Well, John Fund took a look at the alarming 40% stat. There’s less to it than meets the eye.

The dubious statistic of guns that avoided background checks — which is actually 36 percent — comes from a small 251-person survey on gun sales two decades ago, very early in the Clinton administration. Most of the survey covered sales before the Brady Act instituted mandatory federal background checks in early 1994.

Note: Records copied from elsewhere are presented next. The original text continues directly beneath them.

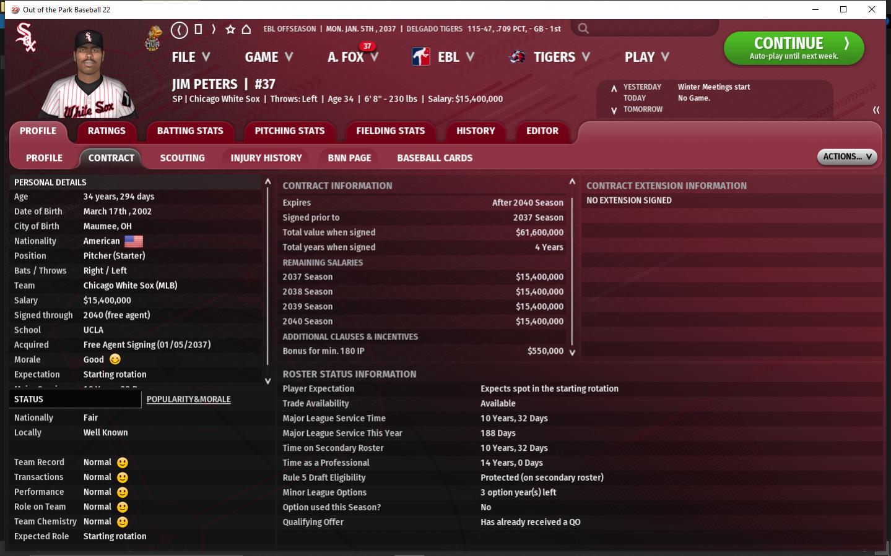Click the star bookmark icon
The image size is (891, 556).
pyautogui.click(x=230, y=30)
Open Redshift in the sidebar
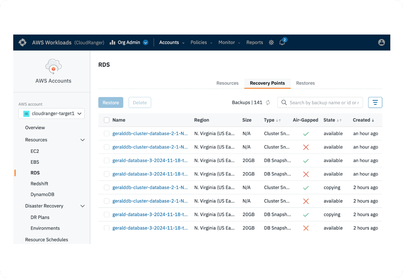The image size is (403, 278). [x=39, y=184]

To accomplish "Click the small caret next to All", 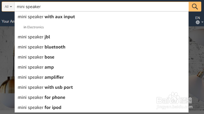I will coord(11,6).
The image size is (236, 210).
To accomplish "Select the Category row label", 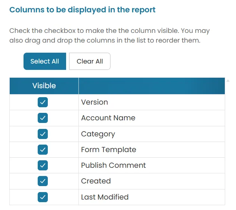I will tap(98, 134).
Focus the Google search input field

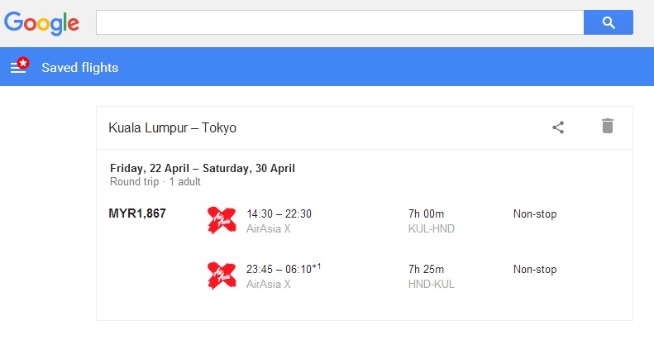(340, 22)
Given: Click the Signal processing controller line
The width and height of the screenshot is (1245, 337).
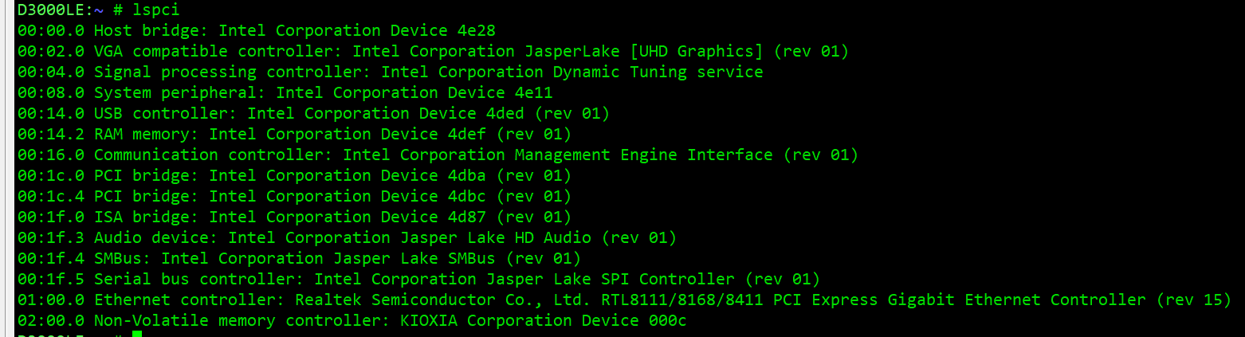Looking at the screenshot, I should point(390,72).
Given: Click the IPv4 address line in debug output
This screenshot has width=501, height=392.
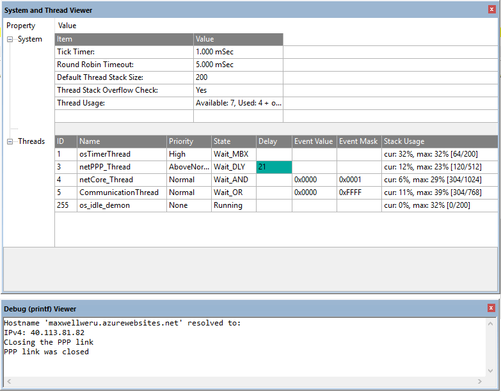Looking at the screenshot, I should pos(44,333).
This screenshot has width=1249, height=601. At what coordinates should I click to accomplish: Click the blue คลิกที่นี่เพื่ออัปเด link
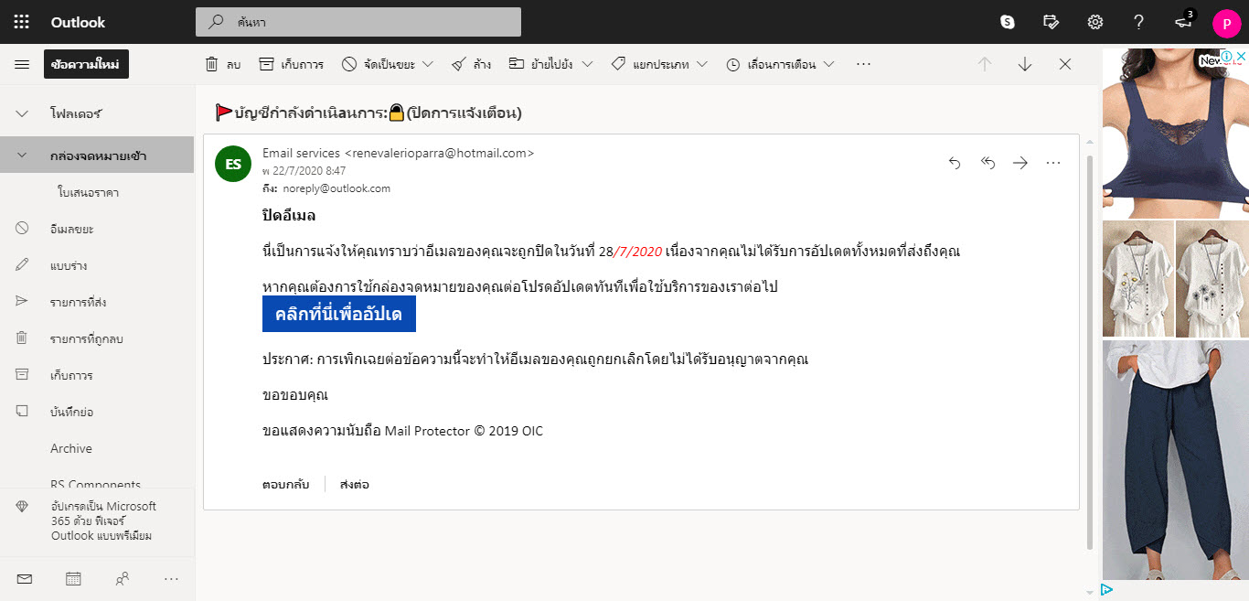tap(339, 314)
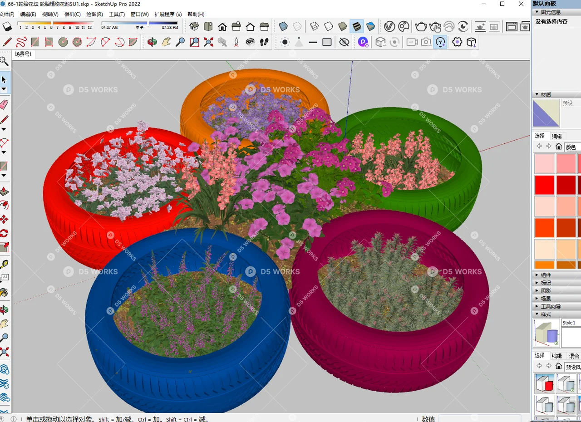Viewport: 581px width, 422px height.
Task: Select the bright red color swatch
Action: 544,184
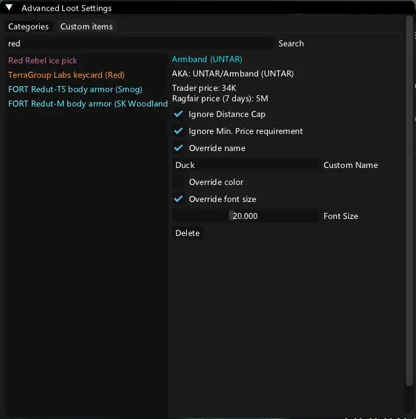Image resolution: width=416 pixels, height=419 pixels.
Task: Click the Font Size slider at 20.000
Action: (x=246, y=216)
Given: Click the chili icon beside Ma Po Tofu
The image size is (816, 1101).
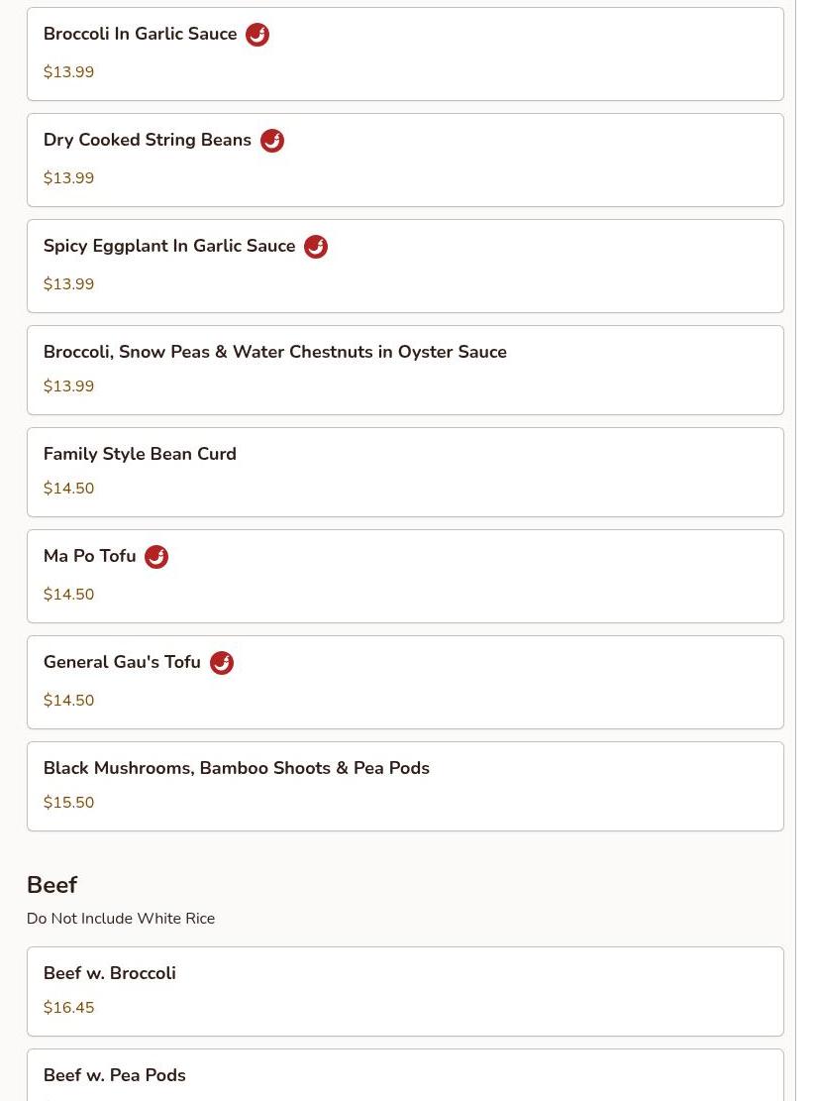Looking at the screenshot, I should click(x=156, y=557).
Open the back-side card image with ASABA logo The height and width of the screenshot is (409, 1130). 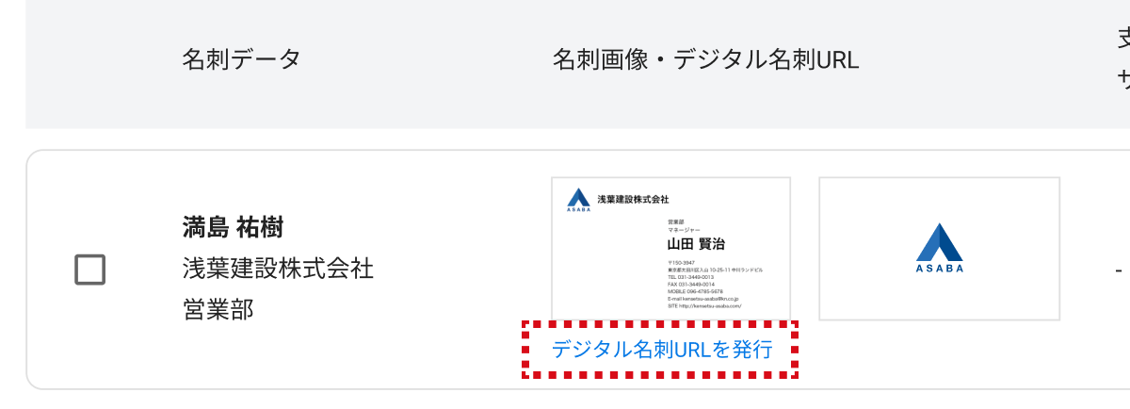point(940,249)
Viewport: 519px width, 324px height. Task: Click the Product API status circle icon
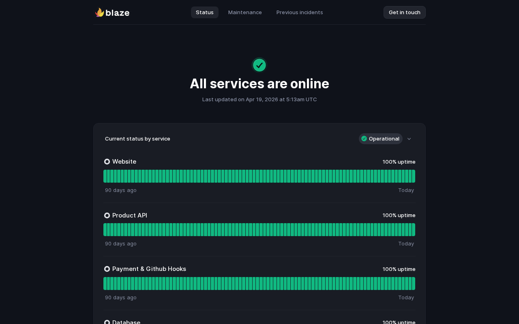107,215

If that alone didn’t make the number invalid, the federal survey simply asked buyers if they thought they were buying from a licensed firearms dealer. While all Federal Firearm Licensees do background checks, only those perceived as being FFLs were counted. Yet, there is much evidence that survey respondents who went to the smallest FFLs, especially the “kitchen table” types, had no idea that the dealer was actually “licensed.” Many buyers seemed to think that only “brick and mortar” stores were licensed dealers, and so the survey underestimating the number of sales covered by the checks.

Another reason for the high number is that it includes guns transferred as inheritances or as gifts from family members. Even President Obama’s background proposal excludes almost all of those transfers.

If you look at guns that were bought, traded, borrowed, rented, issued as a requirement of the job, or won through raffles, 85 percent went through Federal Firearm Licensees and would have been subject to a background check. Only 15 percent would have been transferred without a background check.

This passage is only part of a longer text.